I recently attended Mobile World Congress. It was jammed packed with people and cool stuff. As I worked my way through the show, here are some of the key things I took away. I hope it is useful to you, and would like to get your thoughts.
A connected world is here.
OK. Don’t laugh. The first thing that caught my attention was a connected toothbrush (yeah, yeah). It monitors how you brush, indicates when you brush too much or not enough, and you can share brushing data with your dentist. The toothbrush is an indicator that everything (suitcases, chairs, drink containers, socks… You name it.) is going to be connected. IoT is definitely something that manufacturers of physical things need to pay attention to because with embedded, connected sensors, the opportunity is here to understand how users are interacting and using the product through every stage in the lifecycle.
It’s time to play and position.
Both manufacturers and enterprises need to get ready to get a piece of an enormous opportunity and to prevent going the way of RadioShack – but only once the hype is gone.
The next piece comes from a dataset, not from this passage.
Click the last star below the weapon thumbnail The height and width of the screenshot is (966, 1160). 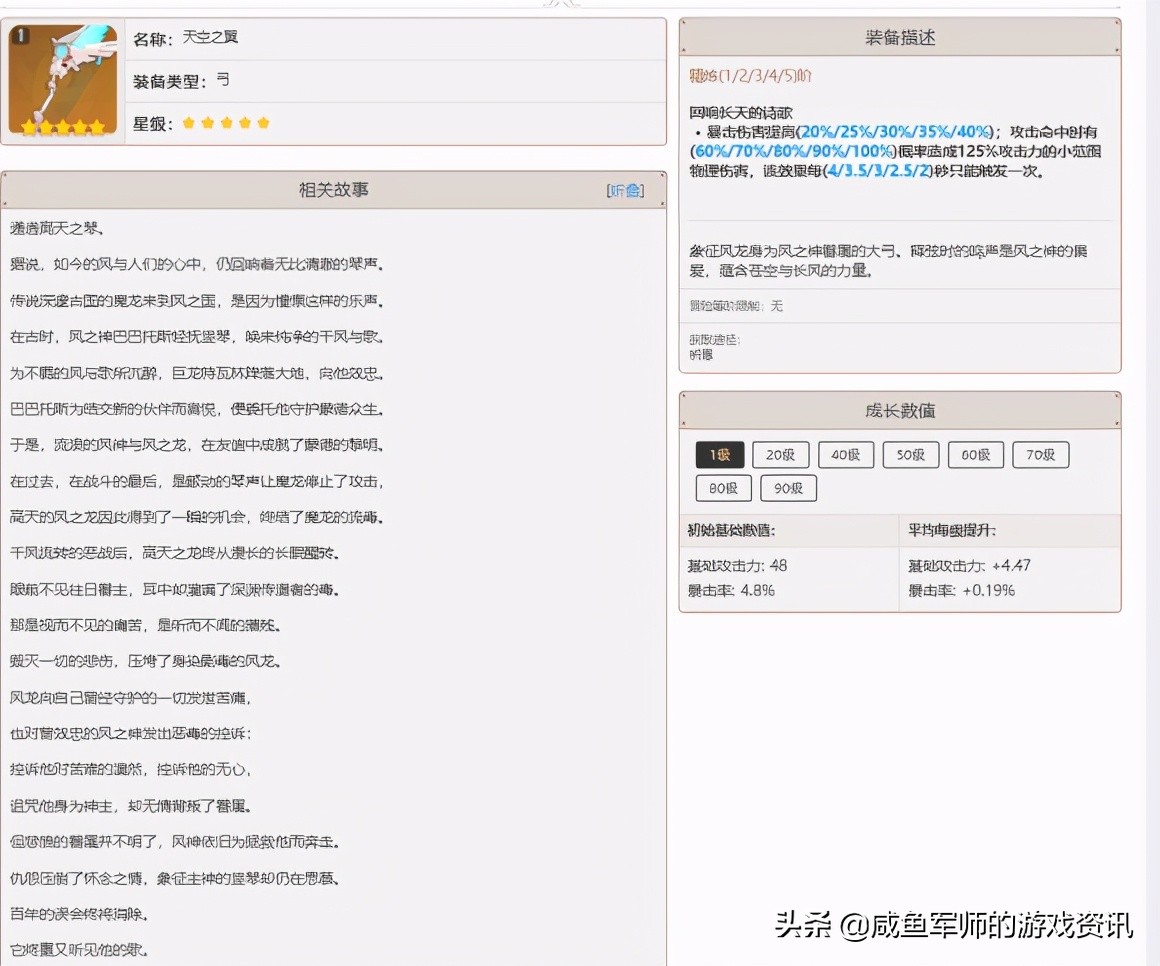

When I look back to the year 2000 and the e-commerce trend, I see the same type of opportunity evolving, but this time with “things.” At the time, the ability for e-commerce companies like Amazon to instrument (gather data) on customer behaviors and actions was the differentiation that made them winners. Today, the era of instrumenting how we use things is starting. The question is do you want to be an Amazon or a RadioShack? Invest in IoT. Get to know your customers and operations intimately. Otherwise, risk becoming the RadioShack of your industry.
Companies that will be successful are those that are able to improve products faster because they understand, through data collection, what their customers are doing with the product. For example, Microsoft is taking this seriously. The company is putting all its sensor code into Open Source so that integrating and feeding data into their Microsoft Azure Cloud solution will be super easy.
Data sensing is cheap – and getting cheaper.
When it comes to telecom innovation, I was taken aback by SigFox. Using open spectrum, the company has built a super low energy radio with a 40 km range and a battery life of 1 to 5 years! It is limited in its ability in terms of the delivery of 12 byte message and so many times a day. Get this, though, to monitor compressed air tanks in Paris, a customer only had to deploy 20 antennas. This is a great example of where deploying IoT can reduce costs for solutions that fit the 12 bytes constraints such as positioning of an object, a container, a garbage bin, or even a package! These types of solutions will shake things up in the carrier world.
Enterprise security and Android: Samsung’s make or break.
This year we saw a shift in focus from consumer mobile tech to the mobile enterprise. The Samsung booth was packed with enterprise partners working to lend legitimacy to Android within an enterprise context. Samsung is taking this to heart by partnering with BlackBerry and on their newest device, the Samsung Knox.
Microsoft can still pack a house.
With standing room only and people crowded outside the booth listening in, Microsoft showed they are still very much a player. People know that Microsoft can move mountains. They have already started showing how, with the flip of a switch, they can become relevant in the mobile world by supporting Office on iOS and Android. Within 24 hours of the announcement, the app became the one of the most downloaded apps.
With a new leadership team, Microsoft has renewed energy to make a go at it. There is still much to be seen about Windows 10 including productivity enhancements starting with the bundling of Office365 with their Microsoft devices, in addition to maintaining continuity of the user experience across devices. It’s funny to say this about Microsoft, but they get that as business people we are constantly on the go and running from one meeting to the next. The company makes it convenient to start a task on the phone and finish it on the desktop.
Let me know what you think. I look forward the conversation!